Directions =>
Give back every record below, character for character.

Excerpted records =>
Content starts

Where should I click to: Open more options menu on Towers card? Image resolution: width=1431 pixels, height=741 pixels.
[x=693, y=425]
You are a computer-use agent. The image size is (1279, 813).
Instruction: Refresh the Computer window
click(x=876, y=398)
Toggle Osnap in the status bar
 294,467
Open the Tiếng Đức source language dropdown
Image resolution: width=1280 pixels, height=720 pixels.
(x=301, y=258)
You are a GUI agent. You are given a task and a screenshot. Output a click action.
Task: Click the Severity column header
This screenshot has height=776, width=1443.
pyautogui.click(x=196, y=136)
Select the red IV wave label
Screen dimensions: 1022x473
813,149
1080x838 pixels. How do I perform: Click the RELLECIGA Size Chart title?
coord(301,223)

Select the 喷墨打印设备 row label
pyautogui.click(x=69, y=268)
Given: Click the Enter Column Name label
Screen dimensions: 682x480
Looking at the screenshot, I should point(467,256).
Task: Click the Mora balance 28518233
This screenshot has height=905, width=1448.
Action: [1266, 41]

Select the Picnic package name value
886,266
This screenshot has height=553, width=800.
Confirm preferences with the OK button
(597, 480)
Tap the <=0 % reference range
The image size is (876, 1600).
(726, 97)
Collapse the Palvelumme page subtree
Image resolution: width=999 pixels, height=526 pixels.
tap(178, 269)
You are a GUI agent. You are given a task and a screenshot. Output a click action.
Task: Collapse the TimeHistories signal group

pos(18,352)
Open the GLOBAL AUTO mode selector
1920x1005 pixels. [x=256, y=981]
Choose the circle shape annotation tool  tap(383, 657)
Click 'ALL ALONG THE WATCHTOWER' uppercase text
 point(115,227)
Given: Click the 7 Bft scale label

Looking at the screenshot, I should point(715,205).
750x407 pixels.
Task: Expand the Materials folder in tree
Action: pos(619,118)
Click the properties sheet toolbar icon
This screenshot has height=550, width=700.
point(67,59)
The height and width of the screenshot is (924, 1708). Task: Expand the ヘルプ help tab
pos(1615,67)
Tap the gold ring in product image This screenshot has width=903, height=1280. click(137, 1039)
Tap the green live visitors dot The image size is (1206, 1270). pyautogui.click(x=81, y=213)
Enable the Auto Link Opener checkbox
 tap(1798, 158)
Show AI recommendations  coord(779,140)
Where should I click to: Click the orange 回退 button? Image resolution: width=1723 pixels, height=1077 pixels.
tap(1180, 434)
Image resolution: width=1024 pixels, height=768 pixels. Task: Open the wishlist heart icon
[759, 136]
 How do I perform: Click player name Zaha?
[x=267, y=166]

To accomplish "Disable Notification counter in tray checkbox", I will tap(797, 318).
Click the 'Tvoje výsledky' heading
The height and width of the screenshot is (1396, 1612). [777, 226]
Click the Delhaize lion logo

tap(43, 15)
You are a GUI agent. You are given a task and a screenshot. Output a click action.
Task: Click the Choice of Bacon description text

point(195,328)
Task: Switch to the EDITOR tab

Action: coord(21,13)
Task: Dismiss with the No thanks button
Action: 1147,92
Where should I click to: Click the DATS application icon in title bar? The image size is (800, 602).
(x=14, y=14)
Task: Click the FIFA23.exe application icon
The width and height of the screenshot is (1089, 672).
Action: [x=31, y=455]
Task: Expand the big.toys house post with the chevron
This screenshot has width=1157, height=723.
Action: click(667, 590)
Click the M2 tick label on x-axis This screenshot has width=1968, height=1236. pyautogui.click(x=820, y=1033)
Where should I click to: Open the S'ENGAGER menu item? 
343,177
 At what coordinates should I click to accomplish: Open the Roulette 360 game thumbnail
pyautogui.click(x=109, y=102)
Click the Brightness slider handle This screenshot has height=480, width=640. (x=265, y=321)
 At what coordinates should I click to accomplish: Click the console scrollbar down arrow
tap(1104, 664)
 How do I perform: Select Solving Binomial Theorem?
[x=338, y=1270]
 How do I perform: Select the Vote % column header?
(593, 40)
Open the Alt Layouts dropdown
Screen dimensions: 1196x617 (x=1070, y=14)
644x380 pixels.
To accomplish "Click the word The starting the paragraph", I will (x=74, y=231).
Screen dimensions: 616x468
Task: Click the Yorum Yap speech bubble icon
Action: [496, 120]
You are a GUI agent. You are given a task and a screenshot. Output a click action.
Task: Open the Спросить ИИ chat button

Content ends

Solution to the exercise =>
Where should I click to: Open more options menu on Towers card? Image resolution: width=1431 pixels, height=741 pixels.
[x=693, y=425]
You are a computer-use agent. The image size is (1279, 813).
Instruction: Refresh the Computer window
click(x=876, y=398)
Toggle Osnap in the status bar
 294,467
Open the Tiếng Đức source language dropdown
Image resolution: width=1280 pixels, height=720 pixels.
(x=301, y=258)
You are a GUI agent. You are given a task and a screenshot. Output a click action.
Task: Click the Severity column header
This screenshot has height=776, width=1443.
pyautogui.click(x=196, y=136)
Select the red IV wave label
Screen dimensions: 1022x473
813,149
1080x838 pixels. How do I perform: Click the RELLECIGA Size Chart title?
coord(301,223)

Select the 喷墨打印设备 row label
pyautogui.click(x=69, y=268)
Given: Click the Enter Column Name label
Screen dimensions: 682x480
Looking at the screenshot, I should point(467,256).
Task: Click the Mora balance 28518233
This screenshot has height=905, width=1448.
Action: [1266, 41]

Select the Picnic package name value
886,266
This screenshot has height=553, width=800.
Confirm preferences with the OK button
(597, 480)
Tap the <=0 % reference range
The image size is (876, 1600).
(726, 97)
Collapse the Palvelumme page subtree
Image resolution: width=999 pixels, height=526 pixels.
tap(178, 269)
You are a GUI agent. You are given a task and a screenshot. Output a click action.
Task: Collapse the TimeHistories signal group

pos(18,352)
Open the GLOBAL AUTO mode selector
1920x1005 pixels. [x=256, y=981]
Choose the circle shape annotation tool  tap(383, 657)
Click 'ALL ALONG THE WATCHTOWER' uppercase text
 point(115,227)
Given: Click the 7 Bft scale label

Looking at the screenshot, I should point(715,205).
750x407 pixels.
Task: Expand the Materials folder in tree
Action: pos(619,118)
Click the properties sheet toolbar icon
This screenshot has height=550, width=700.
point(67,59)
The height and width of the screenshot is (924, 1708). Task: Expand the ヘルプ help tab
pos(1615,67)
Tap the gold ring in product image This screenshot has width=903, height=1280. click(137, 1039)
Tap the green live visitors dot The image size is (1206, 1270). pyautogui.click(x=81, y=213)
Enable the Auto Link Opener checkbox
 tap(1798, 158)
Show AI recommendations  coord(779,140)
Where should I click to: Click the orange 回退 button? Image resolution: width=1723 pixels, height=1077 pixels.
tap(1180, 434)
Image resolution: width=1024 pixels, height=768 pixels. Task: Open the wishlist heart icon
[759, 136]
 How do I perform: Click player name Zaha?
[x=267, y=166]

To accomplish "Disable Notification counter in tray checkbox", I will tap(797, 318).
Click the 'Tvoje výsledky' heading
The height and width of the screenshot is (1396, 1612). [777, 226]
Click the Delhaize lion logo

tap(43, 15)
You are a GUI agent. You are given a task and a screenshot. Output a click action.
Task: Click the Choice of Bacon description text

point(195,328)
Task: Switch to the EDITOR tab

Action: coord(21,13)
Task: Dismiss with the No thanks button
Action: 1147,92
Where should I click to: Click the DATS application icon in title bar? The image size is (800, 602).
(x=14, y=14)
Task: Click the FIFA23.exe application icon
The width and height of the screenshot is (1089, 672).
Action: [x=31, y=455]
Task: Expand the big.toys house post with the chevron
This screenshot has width=1157, height=723.
Action: click(667, 590)
Click the M2 tick label on x-axis This screenshot has width=1968, height=1236. pyautogui.click(x=820, y=1033)
Where should I click to: Open the S'ENGAGER menu item? 
343,177
 At what coordinates should I click to accomplish: Open the Roulette 360 game thumbnail
pyautogui.click(x=109, y=102)
Click the Brightness slider handle This screenshot has height=480, width=640. (x=265, y=321)
 At what coordinates should I click to accomplish: Click the console scrollbar down arrow
tap(1104, 664)
 How do I perform: Select Solving Binomial Theorem?
[x=338, y=1270]
 How do I perform: Select the Vote % column header?
(593, 40)
Open the Alt Layouts dropdown
Screen dimensions: 1196x617 (x=1070, y=14)
644x380 pixels.
To accomplish "Click the word The starting the paragraph", I will (x=74, y=231).
Screen dimensions: 616x468
Task: Click the Yorum Yap speech bubble icon
Action: [496, 120]
You are a GUI agent. You are given a task and a screenshot. Output a click action.
Task: Open the Спросить ИИ chat button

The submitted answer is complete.